RECORDS PROVIDED:
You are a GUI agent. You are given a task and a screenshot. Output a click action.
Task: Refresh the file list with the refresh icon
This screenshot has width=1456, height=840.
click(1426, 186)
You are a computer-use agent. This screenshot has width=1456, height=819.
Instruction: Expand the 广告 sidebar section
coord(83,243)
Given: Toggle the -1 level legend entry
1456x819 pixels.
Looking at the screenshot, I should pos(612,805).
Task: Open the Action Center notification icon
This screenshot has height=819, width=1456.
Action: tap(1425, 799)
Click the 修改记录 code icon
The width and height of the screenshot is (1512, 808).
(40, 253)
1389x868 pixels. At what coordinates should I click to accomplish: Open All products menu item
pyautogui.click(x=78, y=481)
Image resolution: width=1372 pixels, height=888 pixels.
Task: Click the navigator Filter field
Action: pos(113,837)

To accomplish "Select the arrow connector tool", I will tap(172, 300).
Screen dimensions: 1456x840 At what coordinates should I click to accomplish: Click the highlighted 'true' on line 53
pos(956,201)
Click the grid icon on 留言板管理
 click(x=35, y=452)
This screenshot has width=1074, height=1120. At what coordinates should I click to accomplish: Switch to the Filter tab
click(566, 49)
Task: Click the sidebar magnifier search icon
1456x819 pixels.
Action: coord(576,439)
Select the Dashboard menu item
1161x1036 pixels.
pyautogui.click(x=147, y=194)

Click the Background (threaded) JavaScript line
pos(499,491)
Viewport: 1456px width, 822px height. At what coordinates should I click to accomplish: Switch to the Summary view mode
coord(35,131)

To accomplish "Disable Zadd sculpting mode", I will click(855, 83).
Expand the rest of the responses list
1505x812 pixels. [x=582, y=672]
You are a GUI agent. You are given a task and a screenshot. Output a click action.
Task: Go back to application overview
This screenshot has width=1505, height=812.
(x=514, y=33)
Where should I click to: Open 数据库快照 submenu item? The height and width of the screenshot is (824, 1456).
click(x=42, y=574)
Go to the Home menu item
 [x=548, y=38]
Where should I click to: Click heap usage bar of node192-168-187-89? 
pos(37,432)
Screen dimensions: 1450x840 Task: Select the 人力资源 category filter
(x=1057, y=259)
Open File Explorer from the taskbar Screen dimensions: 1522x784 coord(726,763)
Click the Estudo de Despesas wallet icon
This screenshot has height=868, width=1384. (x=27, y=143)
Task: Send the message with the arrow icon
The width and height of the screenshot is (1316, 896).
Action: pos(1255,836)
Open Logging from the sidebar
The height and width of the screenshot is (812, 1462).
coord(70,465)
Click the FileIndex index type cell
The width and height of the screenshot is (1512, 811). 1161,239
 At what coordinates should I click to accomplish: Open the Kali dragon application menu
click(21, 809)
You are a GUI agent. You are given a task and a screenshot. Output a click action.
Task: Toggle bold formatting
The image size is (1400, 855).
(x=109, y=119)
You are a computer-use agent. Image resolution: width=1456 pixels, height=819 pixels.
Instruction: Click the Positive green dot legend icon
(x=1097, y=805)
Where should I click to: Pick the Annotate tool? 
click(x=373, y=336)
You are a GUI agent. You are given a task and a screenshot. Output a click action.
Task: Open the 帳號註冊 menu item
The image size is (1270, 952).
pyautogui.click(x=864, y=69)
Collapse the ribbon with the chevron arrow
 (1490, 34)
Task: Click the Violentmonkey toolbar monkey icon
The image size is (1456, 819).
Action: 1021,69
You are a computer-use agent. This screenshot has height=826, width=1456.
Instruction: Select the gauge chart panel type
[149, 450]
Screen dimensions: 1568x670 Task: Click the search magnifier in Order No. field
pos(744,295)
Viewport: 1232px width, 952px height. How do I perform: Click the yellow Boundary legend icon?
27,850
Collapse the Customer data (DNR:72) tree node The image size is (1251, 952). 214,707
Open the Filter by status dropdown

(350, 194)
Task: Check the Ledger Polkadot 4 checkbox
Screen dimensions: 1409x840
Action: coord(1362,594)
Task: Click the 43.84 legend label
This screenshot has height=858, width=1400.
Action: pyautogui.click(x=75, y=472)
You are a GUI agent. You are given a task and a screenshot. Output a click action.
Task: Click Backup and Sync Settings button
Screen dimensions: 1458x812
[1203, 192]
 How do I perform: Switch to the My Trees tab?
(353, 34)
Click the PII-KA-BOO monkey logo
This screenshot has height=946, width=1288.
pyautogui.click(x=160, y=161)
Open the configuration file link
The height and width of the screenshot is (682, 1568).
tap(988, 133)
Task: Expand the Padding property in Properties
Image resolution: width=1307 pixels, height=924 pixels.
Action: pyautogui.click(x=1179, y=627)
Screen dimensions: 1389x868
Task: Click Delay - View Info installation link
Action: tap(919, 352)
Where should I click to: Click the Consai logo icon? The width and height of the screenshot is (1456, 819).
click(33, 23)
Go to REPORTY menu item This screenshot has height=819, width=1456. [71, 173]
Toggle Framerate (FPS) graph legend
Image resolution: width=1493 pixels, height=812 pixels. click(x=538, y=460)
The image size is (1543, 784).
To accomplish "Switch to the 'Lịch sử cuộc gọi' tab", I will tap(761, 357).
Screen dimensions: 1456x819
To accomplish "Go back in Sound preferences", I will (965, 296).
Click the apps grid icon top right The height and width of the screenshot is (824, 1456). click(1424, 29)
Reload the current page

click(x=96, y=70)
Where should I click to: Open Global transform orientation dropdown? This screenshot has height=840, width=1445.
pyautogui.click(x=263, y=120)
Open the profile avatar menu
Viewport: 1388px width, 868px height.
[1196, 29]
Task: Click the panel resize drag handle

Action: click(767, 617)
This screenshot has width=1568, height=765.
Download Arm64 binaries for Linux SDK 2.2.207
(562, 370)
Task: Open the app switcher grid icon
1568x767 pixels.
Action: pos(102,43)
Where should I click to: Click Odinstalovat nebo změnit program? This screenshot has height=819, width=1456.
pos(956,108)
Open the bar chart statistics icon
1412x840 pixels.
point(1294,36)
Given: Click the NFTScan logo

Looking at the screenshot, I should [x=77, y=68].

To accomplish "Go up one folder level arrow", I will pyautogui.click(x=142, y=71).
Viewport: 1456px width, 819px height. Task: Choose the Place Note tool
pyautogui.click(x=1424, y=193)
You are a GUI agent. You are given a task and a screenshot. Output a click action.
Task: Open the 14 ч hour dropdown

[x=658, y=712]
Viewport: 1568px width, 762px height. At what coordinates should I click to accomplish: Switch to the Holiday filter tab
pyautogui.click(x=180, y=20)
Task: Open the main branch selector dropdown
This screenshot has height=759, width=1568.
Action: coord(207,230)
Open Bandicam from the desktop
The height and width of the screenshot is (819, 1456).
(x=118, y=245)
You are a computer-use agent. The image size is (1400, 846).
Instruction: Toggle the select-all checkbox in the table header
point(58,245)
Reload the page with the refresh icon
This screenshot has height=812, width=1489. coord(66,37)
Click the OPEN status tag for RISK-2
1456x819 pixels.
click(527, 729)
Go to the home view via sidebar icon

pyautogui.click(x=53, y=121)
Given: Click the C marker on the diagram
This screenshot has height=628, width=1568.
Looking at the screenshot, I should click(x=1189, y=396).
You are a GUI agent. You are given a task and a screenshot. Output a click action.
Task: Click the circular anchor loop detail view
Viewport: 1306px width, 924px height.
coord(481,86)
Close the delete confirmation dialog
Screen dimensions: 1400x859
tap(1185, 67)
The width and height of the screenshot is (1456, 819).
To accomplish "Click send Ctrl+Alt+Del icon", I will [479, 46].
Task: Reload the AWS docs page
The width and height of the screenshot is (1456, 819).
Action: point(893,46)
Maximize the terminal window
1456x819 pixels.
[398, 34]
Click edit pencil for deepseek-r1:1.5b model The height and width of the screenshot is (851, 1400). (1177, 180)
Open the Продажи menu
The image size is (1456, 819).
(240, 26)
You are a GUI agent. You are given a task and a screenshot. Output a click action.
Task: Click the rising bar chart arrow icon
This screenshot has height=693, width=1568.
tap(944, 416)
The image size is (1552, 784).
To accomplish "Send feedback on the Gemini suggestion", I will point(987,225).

ASSIGNED TASK: Check each line of the material for "level". Copy the ones that have it.

SOLUTION FOR THIS TASK:
Given: Toggle the -1 level legend entry
To accomplish "Go up one folder level arrow", I will pyautogui.click(x=142, y=71).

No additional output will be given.